エントランスロビーパネル展示「文化財の修復に用いる用具・原材料の現在」の開始

展示解説の様子
エントランスロビー展示風景

 東京文化財研究所では、調査研究の成果を公開するため、1階エントランスロビーでパネルを用いた展示を行っており、令和5(2023)年6月5日からは「文化財の修復に用いる用具・原材料の現在」の展示が新たに始まりました。
 文化財を後世に伝えていくために、保存・修復の技術は欠かせないものですが、そこに使われる材料や道具の確保が困難なものが増えてきています。後継者不足や社会的な環境の変化によるものですが、緊急性の高い事案のため、現在文化庁と連携しつつ調査研究を遂行しています。使用されている材料の科学的な解明や問題点に関する科学的解決方法の提案、文化財修復の現場でのそれらの使用方法の把握、材料・道具の製作技術の記録などを行い、これらと過去の修理報告書のアーカイブ化を包括的に進めています。この事業は、このように多様な業務が関わるため、研究所内で横断的に連携を取りつつ遂行されており、まさに東文研の強みを活かした研究となっています。
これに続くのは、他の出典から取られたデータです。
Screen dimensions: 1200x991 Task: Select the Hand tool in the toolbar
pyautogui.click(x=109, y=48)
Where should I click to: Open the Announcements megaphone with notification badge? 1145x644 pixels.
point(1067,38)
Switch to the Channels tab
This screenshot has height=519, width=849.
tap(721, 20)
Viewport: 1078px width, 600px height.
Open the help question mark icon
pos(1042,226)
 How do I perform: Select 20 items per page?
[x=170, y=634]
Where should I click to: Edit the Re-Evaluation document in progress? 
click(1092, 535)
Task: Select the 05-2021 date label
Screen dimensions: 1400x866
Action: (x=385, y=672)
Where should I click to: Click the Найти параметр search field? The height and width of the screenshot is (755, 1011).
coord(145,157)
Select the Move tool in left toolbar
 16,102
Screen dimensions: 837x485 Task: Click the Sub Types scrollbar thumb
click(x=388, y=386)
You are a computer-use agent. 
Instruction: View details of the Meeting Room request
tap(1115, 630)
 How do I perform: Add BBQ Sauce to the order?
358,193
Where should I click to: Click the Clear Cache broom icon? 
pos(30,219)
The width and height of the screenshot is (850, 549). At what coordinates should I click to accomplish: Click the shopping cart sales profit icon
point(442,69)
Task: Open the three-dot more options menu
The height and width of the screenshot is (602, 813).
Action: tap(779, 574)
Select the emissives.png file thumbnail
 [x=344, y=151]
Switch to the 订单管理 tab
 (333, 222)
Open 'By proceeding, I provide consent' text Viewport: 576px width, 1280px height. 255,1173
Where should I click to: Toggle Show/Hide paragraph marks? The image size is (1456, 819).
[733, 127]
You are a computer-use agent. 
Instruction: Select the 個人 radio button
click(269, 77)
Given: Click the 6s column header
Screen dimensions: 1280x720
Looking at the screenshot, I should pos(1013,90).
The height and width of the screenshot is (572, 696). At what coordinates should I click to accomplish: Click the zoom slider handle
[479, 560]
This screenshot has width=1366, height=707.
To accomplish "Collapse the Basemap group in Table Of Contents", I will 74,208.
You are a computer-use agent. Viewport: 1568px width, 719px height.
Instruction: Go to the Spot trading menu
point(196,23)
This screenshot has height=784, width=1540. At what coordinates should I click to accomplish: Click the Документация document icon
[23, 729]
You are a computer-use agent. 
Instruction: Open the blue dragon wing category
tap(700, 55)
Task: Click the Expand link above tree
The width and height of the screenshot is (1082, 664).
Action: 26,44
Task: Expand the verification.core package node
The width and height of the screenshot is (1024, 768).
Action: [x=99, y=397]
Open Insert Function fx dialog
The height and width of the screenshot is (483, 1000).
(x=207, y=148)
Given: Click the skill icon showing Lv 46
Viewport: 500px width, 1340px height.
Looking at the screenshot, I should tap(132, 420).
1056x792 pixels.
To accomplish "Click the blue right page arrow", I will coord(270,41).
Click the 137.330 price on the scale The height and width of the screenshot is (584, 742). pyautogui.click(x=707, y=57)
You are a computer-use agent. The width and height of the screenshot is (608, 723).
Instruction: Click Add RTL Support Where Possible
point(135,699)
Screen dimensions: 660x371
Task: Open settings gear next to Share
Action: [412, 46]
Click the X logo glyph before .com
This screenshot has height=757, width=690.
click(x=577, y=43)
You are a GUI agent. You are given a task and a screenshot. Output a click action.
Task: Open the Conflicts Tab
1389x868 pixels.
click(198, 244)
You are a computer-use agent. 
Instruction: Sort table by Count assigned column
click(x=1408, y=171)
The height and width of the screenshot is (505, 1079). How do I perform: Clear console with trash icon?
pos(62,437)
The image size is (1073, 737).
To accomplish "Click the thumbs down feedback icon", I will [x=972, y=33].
 今回の展示では、掛軸の装丁に欠かせない宇陀紙の原材料と、彫刻修理に欠かせない彫刻刃物を中心的に取り上げています。どちらも代替のないものですが、途絶の危機にあり、研究対象としています。また、東京文化財研究所では保存科学研究センターを中心に日本の伝統材料についての科学的な解明を以前から遂行していたため、本事業と関連する成果についても今回、併せて展示しています。文化財修復に関連する材料・用具の奥深さと、研究の成果の幅広さをこの展示を通じて感じて頂ければ幸いです。(入場無料、公開は月曜日~木曜日(金曜〜日曜日・祝日をのぞく) の午前9時~午後5時30分)。